À partir d’un certain âge, la vie se retire lentement, devenant « eau morte », sans autre occupation que d’observer « ce qu’il y a d’encore vivant ». La vieillesse n’est un désastre qu’à partir du moment où tout ce qui peut retenir au monde disparaît, les amis, les enfants, les sorties hors de sa maison, les spectacles. Il n’y a alors plus de vues sur le monde, plus d’horizon, seulement un présent définitivement immobile. La mère de Jacques Lèbre le dit et le répète clairement, lucide à propos de ce qu’elle vit dans la maison de retraite : « Les journées sont longues ». On peut bien continuer à lire le journal et résoudre des mots croisés — elle le fait encore à 99 ans —, les jours se ressemblent et il devient difficile de distinguer le mardi du mercredi, comme de se souvenir du jour où le fils reviendra. Les souvenirs qui reviennent, ce sont ceux, très anciens, de l’entrée dans la vie professionnelle, à une époque où l’on se déplaçait surtout à pied, quel que soit le temps.

Il est difficile de parler à cette mère dont le corps s’est transformé, maigre maintenant et fragile, de cette mère à qui l’on ne peut dire que des banalités parce qu’il est impossible de passer outre une « absence de dialogue depuis toujours ». Au fil des années, des visites dans la maison de retraite, le fossé entre le fils et la mère ne se comble pas, le fils souffre de ce qui est un abandon de sa mère dans un lieu où elle n’a rien d’autre à faire qu’attendre la mort, sachant qu’il ne pouvait la prendre en charge. Il reconnaît chaque fois qu’il entre dans la maison de retraite

 

                        (…) ces regards éteints

                        ce silence des vies qui viennent ici finir

                        et dont on ne soupçonne même pas ce  qu’elles furent

                        ailleurs en leurs lieux et leur temps.

 

Les sonnets font penser à ceux de Robert Marteau : 14 vers avec la division en strophes (4/4/3/3), mais sans rime ni nombre de syllabes régulier ; c’est la transmission de l’observation et de l’émotion qui compte d’abord, c’est dire en mots simples que "vieillesse" rime le plus souvent avec "tristesse". Jacques Lèbre a fait précéder les sonnets d’un petit ensemble en vers libres, Onze propositions pour un vertige, , qui aborde d’une autre manière la question de la perte de la mémoire. L’ami — le "tu" du poème — oublie l’essentiel de qui constitue les relations avec autrui et tout noter sur un carnet est inopérant : il lui faudrait consulter le carnet. Dans un lieu public, par exemple un café, il ne s’aperçoit pas que l’heure de la fermeture est arrivée, « Sans repère temporel, que devient l’espace ? / Peut-on seulement soupçonner ta désorientation ? ». La perte de mémoire est tragique ici puisqu’elle conduit à l’enfermement.

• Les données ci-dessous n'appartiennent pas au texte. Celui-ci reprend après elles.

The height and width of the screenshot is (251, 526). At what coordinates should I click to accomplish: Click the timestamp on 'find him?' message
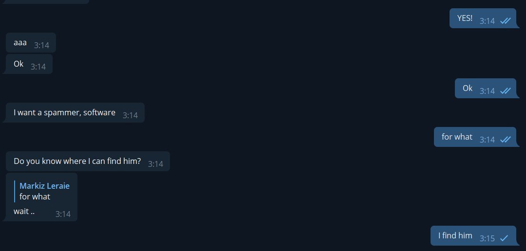(x=156, y=164)
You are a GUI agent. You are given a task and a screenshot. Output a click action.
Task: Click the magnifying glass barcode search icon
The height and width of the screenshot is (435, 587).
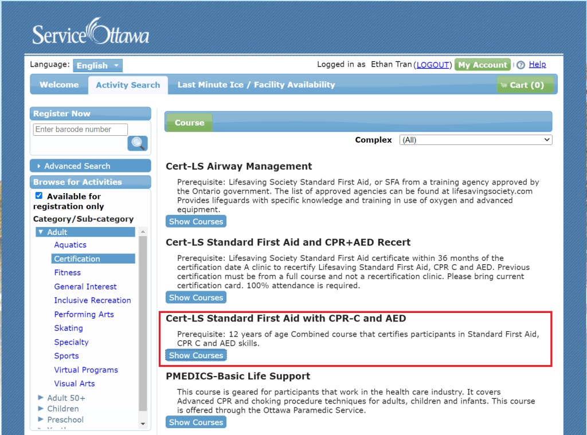point(138,143)
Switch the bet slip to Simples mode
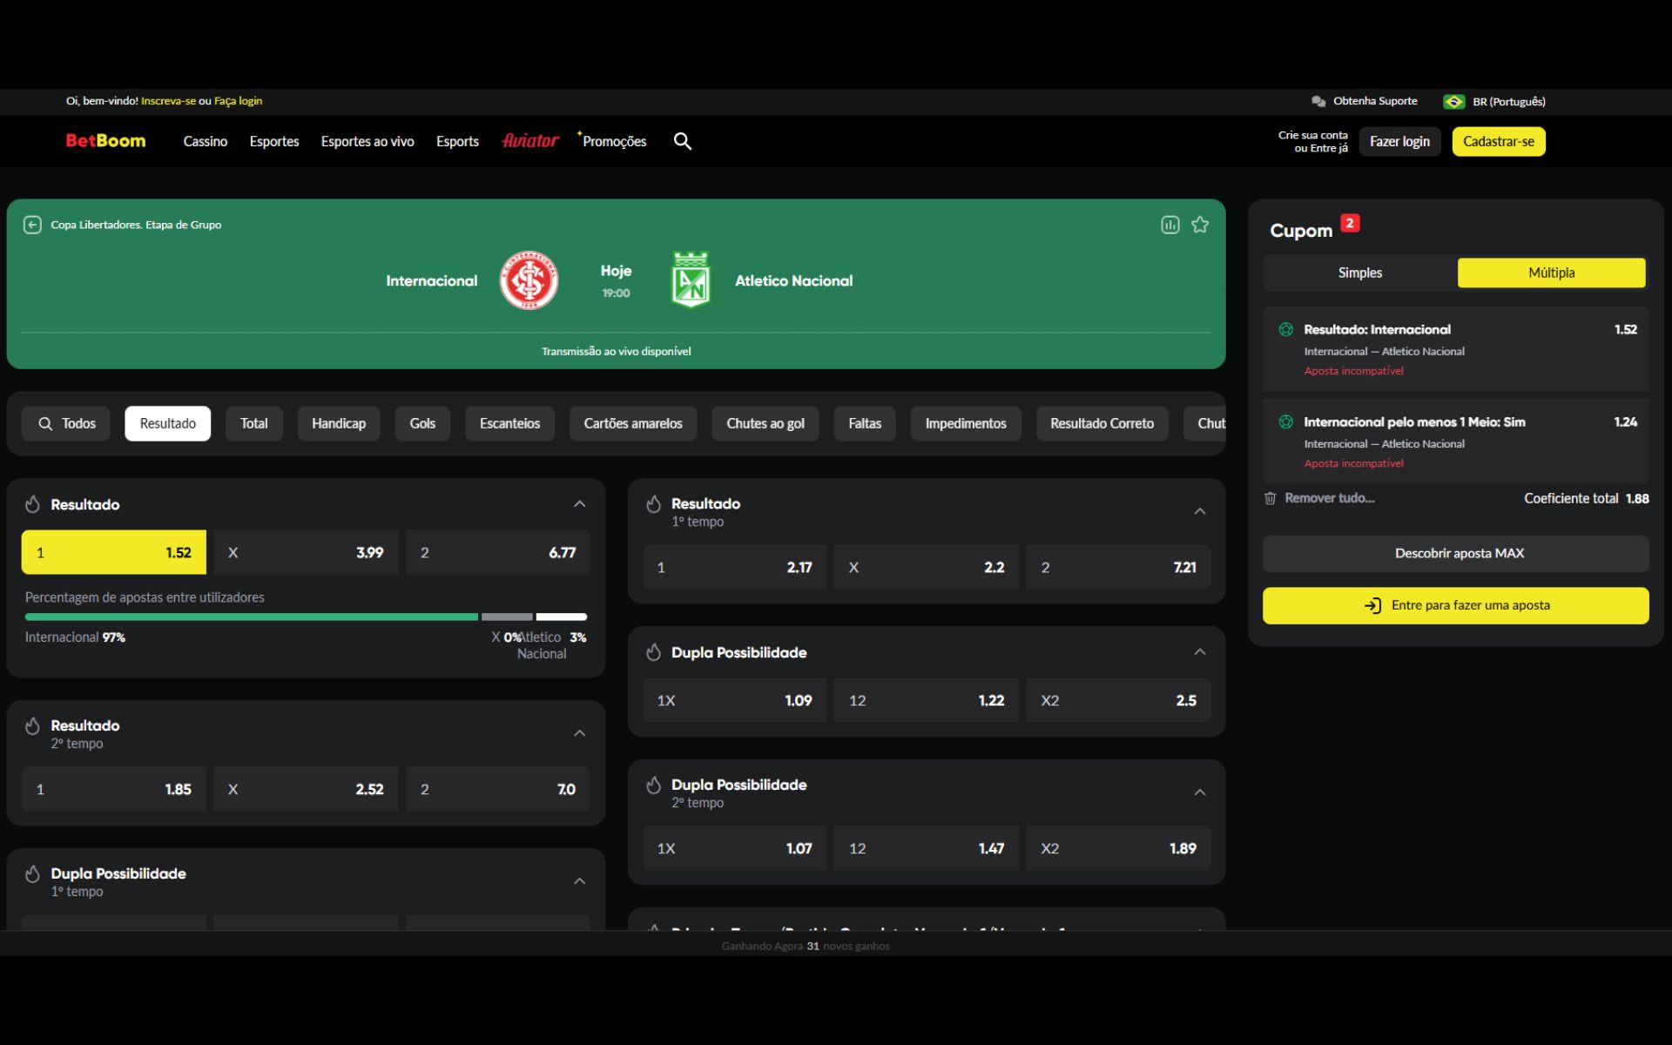This screenshot has width=1672, height=1045. pyautogui.click(x=1359, y=272)
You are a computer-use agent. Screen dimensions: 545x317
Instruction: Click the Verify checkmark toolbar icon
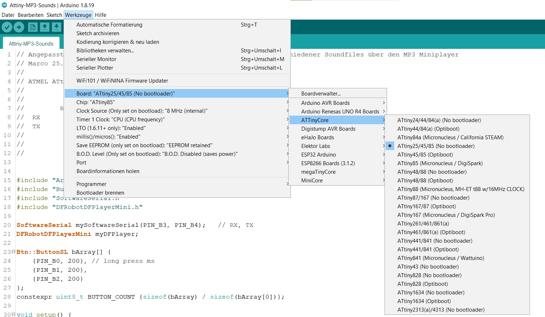click(x=7, y=27)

Le livre se clôt avec quelques poèmes d’une teneur bien différente, titrés L’amour est comme le sol, illustrés en 1998 par Marie Alloy. Jacques Lèbre met en scène la fraîcheur et l’innocence de l’enfance sous la figure d’une petite fille qui, à l’écart des adultes qui passent, parle aux oiseaux : elle représente, au moins pour un temps, ce que l’on se plaît à désigner comme le paradis, sa relation si évidente avec la nature éloigne le désastre de la vieillesse, exclut toute idée de finitude et évoque l’amour :

 

                        Où retrouverions-nous un peu de cette innocence

                        sinon dans l’amour ? L’amour est comme le sol

                        qui écorchait, lorsqu’on le rencontrait, en tombant.

 

  1. sur ce sujet, le livre essentiel d’Henri Mendras, La fin des paysans (1967). Ce qui n’est pas un détail : : 1 200 000 fermes en moins de 1970 à 2020.
  2. Publié en 2013 par les éditions Le phare du Cousseix, créées par Julien Bosc disparu en 2018.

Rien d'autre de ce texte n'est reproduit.